El Mahdi Bendif

Postdoctoral Research Assistant
I have been fascinated for quite a long time by the hows and the whys microscopic life evolved expressing diverse and creative shapes (and colours!) while becoming one of the most significant geological force sustaining the biosphere. Another part of this captivation lies in the compounded nature of life that breaks all the frames in which we try to lock it up.

With favourable winds and currents, I drifted along questions of evolutionary scales in ecologically relevant micro-eukaryotes. Due to their long-term role in carbon cycle, I mainly focussed on biomineralizing coccolithophores as models. Thanks to their nearly complete fossil records, coccolithophores are also excellent candidates for a fine understanding of micro- and macroevolutionary patterns from both palaeontological and genetic perspectives. My past research led me to look at their diversity from a naturalist perspective, while integrating different concepts to resolve ecological and evolutionary issues.

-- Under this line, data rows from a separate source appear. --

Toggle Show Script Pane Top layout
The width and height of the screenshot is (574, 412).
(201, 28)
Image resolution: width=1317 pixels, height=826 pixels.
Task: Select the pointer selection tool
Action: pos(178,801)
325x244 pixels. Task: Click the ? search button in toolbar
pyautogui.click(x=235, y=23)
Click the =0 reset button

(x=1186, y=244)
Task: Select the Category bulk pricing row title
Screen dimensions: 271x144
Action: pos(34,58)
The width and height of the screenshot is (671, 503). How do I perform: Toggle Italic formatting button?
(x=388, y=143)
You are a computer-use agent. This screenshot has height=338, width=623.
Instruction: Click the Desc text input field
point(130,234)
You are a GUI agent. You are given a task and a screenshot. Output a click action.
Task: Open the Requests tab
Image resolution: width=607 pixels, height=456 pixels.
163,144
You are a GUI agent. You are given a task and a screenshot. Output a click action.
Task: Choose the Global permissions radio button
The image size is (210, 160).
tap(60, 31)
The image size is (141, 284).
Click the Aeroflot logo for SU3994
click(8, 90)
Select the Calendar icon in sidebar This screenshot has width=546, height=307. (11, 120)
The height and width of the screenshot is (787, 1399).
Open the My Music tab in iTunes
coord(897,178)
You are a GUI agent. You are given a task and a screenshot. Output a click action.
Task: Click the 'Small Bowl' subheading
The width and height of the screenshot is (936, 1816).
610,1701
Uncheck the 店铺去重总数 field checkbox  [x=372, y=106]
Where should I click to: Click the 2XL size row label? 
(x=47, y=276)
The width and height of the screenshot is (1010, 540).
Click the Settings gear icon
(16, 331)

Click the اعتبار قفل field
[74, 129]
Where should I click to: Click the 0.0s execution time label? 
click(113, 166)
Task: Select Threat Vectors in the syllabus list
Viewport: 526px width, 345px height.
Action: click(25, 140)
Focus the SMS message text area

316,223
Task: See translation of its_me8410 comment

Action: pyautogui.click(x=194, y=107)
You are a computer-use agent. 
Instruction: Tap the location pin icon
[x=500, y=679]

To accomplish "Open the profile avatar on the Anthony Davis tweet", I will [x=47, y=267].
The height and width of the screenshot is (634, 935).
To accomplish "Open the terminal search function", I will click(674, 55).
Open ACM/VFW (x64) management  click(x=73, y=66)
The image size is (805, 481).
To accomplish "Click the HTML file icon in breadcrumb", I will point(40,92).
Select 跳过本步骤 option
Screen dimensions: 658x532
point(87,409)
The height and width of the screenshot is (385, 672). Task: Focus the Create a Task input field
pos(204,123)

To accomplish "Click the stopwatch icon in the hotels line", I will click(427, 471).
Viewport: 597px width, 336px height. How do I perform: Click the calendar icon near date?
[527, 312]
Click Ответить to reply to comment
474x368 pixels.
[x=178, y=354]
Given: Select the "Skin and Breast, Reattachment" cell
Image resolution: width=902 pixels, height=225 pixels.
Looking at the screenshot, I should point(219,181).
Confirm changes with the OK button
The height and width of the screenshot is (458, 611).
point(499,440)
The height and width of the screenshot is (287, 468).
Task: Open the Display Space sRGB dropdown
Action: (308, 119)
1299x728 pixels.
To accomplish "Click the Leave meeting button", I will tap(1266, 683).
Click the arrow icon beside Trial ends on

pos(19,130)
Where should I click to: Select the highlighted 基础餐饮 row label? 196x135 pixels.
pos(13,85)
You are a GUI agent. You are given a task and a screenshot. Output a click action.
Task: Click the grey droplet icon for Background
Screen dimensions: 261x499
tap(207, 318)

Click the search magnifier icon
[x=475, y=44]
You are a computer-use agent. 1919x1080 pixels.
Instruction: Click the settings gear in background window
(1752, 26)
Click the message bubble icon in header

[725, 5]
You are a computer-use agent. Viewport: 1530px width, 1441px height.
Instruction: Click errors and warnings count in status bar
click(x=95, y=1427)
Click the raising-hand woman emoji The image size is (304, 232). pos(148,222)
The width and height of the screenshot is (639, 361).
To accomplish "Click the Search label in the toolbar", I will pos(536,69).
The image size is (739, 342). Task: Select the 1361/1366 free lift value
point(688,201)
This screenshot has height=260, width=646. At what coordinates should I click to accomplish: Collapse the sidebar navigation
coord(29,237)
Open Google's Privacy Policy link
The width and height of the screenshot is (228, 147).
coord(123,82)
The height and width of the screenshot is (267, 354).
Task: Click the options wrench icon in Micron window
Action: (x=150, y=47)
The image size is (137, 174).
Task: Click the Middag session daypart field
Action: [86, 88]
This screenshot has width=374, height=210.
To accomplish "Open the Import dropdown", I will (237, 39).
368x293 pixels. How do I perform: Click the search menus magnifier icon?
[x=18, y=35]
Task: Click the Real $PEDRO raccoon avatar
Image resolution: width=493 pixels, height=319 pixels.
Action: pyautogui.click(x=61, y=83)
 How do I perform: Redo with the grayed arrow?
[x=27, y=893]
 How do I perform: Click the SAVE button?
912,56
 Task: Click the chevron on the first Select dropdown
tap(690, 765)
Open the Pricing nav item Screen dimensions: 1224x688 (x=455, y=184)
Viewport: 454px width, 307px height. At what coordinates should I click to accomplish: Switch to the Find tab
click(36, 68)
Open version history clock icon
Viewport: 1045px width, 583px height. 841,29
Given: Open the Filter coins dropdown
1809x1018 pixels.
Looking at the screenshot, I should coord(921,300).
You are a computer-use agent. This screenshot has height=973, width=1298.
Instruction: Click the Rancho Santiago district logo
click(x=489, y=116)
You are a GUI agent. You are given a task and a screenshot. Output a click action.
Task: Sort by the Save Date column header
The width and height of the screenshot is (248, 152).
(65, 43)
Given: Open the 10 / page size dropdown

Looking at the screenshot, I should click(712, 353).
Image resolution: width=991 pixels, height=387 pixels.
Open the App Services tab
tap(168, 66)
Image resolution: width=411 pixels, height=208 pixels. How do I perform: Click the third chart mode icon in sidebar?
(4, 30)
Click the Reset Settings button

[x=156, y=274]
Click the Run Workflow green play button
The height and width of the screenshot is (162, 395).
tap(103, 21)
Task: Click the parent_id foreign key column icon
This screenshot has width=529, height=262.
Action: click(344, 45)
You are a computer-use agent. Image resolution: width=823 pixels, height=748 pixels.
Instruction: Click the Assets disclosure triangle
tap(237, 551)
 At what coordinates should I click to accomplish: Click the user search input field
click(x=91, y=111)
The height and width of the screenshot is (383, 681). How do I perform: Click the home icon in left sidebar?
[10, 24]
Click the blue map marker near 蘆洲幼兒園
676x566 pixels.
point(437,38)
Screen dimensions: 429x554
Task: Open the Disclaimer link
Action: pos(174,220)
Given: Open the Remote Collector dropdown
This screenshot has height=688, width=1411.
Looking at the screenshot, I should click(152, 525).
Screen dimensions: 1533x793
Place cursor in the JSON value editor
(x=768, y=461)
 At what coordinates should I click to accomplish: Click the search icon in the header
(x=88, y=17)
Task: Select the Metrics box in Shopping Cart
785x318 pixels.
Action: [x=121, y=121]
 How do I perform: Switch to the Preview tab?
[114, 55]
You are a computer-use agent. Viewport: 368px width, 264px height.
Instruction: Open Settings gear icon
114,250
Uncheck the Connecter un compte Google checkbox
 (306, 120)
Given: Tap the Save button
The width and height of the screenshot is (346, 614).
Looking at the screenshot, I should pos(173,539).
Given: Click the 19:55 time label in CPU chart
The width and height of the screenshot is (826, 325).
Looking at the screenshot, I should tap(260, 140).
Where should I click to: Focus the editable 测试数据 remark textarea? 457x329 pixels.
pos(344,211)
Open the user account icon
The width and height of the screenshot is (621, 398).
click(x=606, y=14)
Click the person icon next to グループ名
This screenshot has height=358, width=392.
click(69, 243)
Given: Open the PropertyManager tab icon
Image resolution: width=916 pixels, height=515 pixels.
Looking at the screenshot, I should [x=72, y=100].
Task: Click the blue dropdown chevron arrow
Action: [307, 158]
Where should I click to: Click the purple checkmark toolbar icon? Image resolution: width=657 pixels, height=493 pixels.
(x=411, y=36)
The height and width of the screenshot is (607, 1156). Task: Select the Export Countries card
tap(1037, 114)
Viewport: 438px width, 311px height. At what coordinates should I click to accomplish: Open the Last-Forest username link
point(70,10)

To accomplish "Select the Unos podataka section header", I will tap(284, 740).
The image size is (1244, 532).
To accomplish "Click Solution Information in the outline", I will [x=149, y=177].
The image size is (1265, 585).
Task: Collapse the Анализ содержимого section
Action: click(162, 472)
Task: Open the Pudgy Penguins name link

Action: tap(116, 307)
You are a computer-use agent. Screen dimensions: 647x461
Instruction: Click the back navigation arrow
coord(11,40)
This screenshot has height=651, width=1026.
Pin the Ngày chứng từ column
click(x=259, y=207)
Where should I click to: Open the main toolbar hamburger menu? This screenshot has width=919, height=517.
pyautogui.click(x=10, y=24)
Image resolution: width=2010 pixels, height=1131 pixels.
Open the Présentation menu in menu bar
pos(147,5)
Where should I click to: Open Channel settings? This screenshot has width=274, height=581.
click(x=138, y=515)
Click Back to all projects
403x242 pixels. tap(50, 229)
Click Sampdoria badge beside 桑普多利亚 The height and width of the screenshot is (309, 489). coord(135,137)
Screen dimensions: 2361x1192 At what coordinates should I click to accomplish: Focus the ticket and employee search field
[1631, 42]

Actually, with attempts to integrate diversification process and climatic feedback, I am using comparative genomics to decipher the underlying genetic basis of their adaptation and speciation.
With other on-going projects, I aim to dive further into the relation between phytoplankton populations and their environments, notably through the evolution of their natural requirements in essential elements, and through the development of general and specific markers to track their genetic imprints across modern and past oceans with metagenomic methods.